What is happening because of the telecoupling that otherwise we would not see?  Effects are the environmental or socioeconomic results of interactions between systems.  For example, the study mentioned earlier on drought in the Bahamas leading to reduced breeding success is an ecological effect of the telecoupling.

How is this different than just dressing up collections of previous research with a fancy name? 

To an extent, it is – telecoupling is a new term used to describe systems that already exist.  Scientists have studied many pieces of the Kirtland’s warbler telecoupling, but we’re only just starting to study the interactions between those pieces. 

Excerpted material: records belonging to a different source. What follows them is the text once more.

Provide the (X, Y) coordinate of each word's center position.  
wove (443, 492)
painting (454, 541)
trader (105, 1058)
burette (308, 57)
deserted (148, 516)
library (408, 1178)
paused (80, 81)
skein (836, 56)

Scientists who have begun applying methods to study interactions generally stick within their respective disciplines.  Those that recognize the interactions between human activities and the environment either focus on a single location or ignore interactions with outside systems that affect habitats.

As we’ve seen with Kirtland’s warblers, all of those interactions matter and they are all addressed by telecoupling. 

As a scientist, I now have to figure out how to ask questions to learn from those interactions.  Wish me luck. 




Thanks from Joe

Thanks! I've located and downloaded a copy of the Ecotourism paper and will read it soon.

Answer from Jackie

Basically Kirtland's warblers are endangered, and cowbirds are not. Cowbirds historically did not overlap with Kirtland's warblers, since they tagged along with buffalo herds. Since the rise of agriculture, cowbirds extended their range into Kirtland's warbler territory. There were only a few Kirtland's warblers to begin with, so once scientists realized the effects of brood parasitism on KW, they started to treat cowbirds as an invasive species in areas overlapping with KW. It was a question of whether or not humans should become involved to prevent extinction of a species, but human-caused disturbance (e.g. agriculture) was the reason that cowbirds were introduced in the first place. There's actually some pretty interesting papers on the rise of "green" activities because people are beginning to accept the responsibility of trying to save species for which humans are the main cause of decline (check out Hvenegaard - "Ecotourism: a status report and conceptual framework").


I enjoy your blogs and have read each one as they are published. I particularly like the clarity with which you write. I do, however, have one question:

Regarding "cowbird removal"... What makes cowbirds (doing what has been genetically successful for their species) second class avian citizens relative to Kirtland's Warblers?

Just curious on what grounds we choose winners and losers in the bird world.